══ PASSAGE SHOWN ══
Several case reports have recently described acquired coagulation factor inhibitors in the setting of SARS‐CoV‐2 infection ⁷ , ⁸ , ⁹ or following SARS‐CoV‐2 vaccination. ¹⁰ , ¹¹ , ¹² , ¹³ While few cases have been reported, determining whether these hematologic abnormalities are related to SARS‐CoV‐2 infection or vaccination, or are simply temporal associations, is important as a recent randomized controlled trial demonstrated decreased mortality with therapeutic‐dose heparin for patients admitted with COVID‐19 and elevated D‐dimers. ¹⁴ Therefore, to provide insight into this potential relationship between acquired immune‐mediated mechanisms underlying bleeding phenotypes and COVID‐19, we reviewed all documented cases of patients with autoantibodies specifically directed against blood coagulation factors in the setting of SARS‐CoV‐2 infection or vaccination. The epidemiology, coagulation parameters, and patient outcomes were documented. Furthermore, we assessed the US Centers for Disease Control’s (CDC) Vaccine Adverse Event Reporting System (VAERS) to ascertain an estimate of potential cases not published in the medical literature and estimate the risk per vaccine dose.

2. METHODS

2.1. Case selection

The CDC’s VAERS database was queried to assess for reports of potential bleeding episodes or coagulation laboratory abnormalities associated with receipt of a COVID‐19 vaccine as of December 27, 2021. The VAERS database is a publicly available national database comanaged by the CDC and the US Food and Drug Administration (FDA), and serves as a passive surveillance system for detecting potential adverse events associated with vaccines authorized or licensed by the FDA. This database accepts and analyzes reports of adverse events submitted by any person, including the general public, health care professionals, and vaccine manufacturers.

Information regarding adverse events submitted to VAERS includes vaccine type, administration date, adverse event onset, current illnesses and medications, medical history, prior history of adverse events following vaccination, and demographics. Not all information was available for every report. Duplicate VAERS cases were excluded from analysis.

A comprehensive literature review was also performed to identify all reports of SARS‐CoV‐2 infection or vaccination associated with coagulation factor autoantibodies. Five biomedical databases (PubMed, EMBASE, Web of Science, Scopus, Google Scholar) were reviewed for relevant articles from December 1, 2019, through December 26, 2021, according to a standardized search protocol (Figure 1). Journal titles and abstracts were screened by two authors according to specific inclusion criteria, and all included publications were coded into relevant categories.
═══
══ INFORMATION SUPPLIED ══
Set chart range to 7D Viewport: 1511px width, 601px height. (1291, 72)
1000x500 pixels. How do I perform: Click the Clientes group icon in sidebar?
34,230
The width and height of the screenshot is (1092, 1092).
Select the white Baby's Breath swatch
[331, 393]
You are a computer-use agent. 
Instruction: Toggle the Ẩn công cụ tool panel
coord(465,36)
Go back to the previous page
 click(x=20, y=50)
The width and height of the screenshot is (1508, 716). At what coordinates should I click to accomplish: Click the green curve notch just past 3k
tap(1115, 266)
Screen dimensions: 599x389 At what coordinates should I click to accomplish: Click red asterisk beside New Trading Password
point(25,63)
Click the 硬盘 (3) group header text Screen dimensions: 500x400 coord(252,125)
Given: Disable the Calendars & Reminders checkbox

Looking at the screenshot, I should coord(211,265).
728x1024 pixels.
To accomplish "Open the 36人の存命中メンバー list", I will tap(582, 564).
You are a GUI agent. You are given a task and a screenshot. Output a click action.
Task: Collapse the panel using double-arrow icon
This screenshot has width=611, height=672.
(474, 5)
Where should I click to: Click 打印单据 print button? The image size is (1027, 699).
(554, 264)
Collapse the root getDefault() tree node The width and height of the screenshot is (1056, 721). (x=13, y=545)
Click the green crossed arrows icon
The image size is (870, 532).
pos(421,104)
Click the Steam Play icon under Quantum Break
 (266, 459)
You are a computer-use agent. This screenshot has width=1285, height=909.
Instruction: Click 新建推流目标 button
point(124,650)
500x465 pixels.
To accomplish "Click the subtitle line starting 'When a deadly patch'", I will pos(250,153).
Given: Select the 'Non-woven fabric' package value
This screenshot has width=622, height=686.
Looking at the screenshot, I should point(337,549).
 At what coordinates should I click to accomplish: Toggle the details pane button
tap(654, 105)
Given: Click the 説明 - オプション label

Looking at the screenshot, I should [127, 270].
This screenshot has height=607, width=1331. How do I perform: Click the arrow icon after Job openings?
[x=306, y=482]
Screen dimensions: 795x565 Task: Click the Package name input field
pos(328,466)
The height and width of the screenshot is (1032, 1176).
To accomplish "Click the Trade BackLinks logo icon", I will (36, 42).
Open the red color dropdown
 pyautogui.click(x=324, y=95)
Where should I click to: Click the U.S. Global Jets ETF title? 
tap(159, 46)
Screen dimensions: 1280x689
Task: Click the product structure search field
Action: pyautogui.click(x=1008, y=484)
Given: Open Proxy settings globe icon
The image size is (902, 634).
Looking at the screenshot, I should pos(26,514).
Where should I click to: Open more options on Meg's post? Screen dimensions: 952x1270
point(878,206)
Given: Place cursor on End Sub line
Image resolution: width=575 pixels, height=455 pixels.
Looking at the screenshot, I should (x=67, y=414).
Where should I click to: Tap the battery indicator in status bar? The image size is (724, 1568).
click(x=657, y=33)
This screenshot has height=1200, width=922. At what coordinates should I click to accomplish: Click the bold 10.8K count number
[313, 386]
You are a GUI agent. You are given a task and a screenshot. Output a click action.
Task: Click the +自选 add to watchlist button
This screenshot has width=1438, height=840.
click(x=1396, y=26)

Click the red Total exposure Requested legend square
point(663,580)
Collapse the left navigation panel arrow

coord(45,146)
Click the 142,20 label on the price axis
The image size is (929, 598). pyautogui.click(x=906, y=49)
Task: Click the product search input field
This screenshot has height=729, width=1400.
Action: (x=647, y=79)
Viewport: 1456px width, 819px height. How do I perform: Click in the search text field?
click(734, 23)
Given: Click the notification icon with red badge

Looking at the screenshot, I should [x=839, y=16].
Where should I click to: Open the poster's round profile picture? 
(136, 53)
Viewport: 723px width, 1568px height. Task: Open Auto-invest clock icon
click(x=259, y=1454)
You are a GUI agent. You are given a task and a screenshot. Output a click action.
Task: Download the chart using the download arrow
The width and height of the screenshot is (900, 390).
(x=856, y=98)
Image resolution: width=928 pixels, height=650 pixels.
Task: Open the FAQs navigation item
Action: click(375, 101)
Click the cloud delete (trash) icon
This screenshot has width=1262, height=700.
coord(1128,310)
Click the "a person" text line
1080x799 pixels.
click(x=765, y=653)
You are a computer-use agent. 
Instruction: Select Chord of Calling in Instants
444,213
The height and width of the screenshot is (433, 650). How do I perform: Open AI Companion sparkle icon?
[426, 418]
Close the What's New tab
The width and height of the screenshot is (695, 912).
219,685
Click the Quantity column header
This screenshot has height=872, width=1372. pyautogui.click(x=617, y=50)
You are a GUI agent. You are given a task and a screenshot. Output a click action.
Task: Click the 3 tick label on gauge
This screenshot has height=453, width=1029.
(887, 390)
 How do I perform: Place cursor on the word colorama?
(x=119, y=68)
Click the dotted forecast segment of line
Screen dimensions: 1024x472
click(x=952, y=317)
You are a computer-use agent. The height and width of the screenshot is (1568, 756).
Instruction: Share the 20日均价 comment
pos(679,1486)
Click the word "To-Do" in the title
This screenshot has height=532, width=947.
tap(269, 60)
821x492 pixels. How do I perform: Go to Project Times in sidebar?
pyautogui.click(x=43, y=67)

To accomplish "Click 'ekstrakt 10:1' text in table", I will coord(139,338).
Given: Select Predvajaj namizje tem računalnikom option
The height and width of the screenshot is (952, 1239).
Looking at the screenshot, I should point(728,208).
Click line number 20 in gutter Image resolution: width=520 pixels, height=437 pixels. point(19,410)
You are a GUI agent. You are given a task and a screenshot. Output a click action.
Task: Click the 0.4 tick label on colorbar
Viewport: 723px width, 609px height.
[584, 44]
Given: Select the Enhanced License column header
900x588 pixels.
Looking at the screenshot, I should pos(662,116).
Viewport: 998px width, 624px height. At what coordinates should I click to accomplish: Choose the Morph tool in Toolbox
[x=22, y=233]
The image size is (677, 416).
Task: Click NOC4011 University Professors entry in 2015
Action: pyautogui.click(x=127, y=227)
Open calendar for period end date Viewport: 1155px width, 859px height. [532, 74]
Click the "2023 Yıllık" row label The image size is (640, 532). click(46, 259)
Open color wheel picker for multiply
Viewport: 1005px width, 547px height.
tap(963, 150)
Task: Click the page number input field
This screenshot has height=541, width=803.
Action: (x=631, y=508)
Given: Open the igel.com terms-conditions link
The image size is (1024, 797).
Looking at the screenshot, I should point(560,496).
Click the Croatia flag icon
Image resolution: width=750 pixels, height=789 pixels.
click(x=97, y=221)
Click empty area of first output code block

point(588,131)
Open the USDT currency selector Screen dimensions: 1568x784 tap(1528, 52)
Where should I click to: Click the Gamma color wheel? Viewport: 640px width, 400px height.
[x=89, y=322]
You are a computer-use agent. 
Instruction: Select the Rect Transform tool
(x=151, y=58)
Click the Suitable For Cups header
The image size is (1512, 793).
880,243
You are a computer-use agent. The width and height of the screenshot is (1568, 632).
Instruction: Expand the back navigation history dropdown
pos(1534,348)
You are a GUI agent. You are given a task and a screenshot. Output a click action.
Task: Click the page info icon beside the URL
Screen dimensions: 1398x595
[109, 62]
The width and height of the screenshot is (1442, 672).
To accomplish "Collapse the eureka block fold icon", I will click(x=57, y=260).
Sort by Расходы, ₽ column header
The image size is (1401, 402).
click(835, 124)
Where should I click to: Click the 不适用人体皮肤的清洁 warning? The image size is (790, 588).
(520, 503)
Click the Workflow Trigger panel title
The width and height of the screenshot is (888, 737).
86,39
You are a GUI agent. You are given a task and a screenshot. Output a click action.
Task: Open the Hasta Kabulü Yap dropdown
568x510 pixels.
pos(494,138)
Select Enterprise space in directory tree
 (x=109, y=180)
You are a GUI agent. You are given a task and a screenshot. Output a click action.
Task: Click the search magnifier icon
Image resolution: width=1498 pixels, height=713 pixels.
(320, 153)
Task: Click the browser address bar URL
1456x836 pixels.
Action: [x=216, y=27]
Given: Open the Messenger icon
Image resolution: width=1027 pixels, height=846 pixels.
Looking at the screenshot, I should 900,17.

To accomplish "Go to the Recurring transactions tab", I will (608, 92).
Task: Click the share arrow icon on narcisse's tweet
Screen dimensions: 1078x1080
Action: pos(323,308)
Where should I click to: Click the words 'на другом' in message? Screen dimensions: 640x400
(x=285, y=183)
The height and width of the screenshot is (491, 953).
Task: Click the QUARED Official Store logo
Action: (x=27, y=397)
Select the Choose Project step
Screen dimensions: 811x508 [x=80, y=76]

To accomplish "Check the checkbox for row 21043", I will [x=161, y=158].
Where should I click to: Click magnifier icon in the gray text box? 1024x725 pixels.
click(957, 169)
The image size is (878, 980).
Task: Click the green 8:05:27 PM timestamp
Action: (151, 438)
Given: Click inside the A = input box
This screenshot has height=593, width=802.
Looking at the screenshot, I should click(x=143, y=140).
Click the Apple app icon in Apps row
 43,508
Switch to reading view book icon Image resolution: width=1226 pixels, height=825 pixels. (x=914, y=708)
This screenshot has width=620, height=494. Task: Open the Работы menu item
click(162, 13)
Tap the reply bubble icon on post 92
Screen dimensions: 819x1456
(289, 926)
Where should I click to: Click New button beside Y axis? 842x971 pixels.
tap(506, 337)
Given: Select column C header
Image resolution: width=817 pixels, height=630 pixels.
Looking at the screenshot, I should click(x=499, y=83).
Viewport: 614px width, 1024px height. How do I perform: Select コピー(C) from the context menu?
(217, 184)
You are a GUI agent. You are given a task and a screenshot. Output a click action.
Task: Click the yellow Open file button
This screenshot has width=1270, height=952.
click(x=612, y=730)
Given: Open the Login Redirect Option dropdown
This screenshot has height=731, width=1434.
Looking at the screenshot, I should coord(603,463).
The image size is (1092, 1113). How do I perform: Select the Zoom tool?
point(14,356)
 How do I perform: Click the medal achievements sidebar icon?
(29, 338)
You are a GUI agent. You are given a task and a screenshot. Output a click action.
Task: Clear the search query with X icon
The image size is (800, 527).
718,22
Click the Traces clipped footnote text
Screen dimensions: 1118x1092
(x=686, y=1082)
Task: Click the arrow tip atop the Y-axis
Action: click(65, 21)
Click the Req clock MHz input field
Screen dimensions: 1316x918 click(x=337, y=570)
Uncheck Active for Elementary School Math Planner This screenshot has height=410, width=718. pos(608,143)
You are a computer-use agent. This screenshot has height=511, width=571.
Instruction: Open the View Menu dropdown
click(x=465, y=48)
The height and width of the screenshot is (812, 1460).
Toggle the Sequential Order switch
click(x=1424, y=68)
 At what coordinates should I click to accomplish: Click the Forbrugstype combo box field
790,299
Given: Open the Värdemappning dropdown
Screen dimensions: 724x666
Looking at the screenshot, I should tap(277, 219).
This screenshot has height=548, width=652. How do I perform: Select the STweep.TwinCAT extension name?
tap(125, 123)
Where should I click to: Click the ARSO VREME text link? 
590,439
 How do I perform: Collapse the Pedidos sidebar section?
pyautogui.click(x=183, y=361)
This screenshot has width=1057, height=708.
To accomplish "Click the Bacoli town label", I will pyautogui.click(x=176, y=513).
═══
WORK ORDER 1: In the passage on coagulation factor inhibitors and COVID-19, as of what date was the VAERS database queried?
WORK ORDER 2: From the passage on coagulation factor inhibitors, extract the text between "A comprehensive literature" and "into relevant categories.", inclusive.

EXPECTED OUTPUT 1: December 27, 2021.

EXPECTED OUTPUT 2:
A comprehensive literature review was also performed to identify all reports of SARS‐CoV‐2 infection or vaccination associated with coagulation factor autoantibodies. Five biomedical databases (PubMed, EMBASE, Web of Science, Scopus, Google Scholar) were reviewed for relevant articles from December 1, 2019, through December 26, 2021, according to a standardized search protocol (Figure 1). Journal titles and abstracts were screened by two authors according to specific inclusion criteria, and all included publications were coded into relevant categories.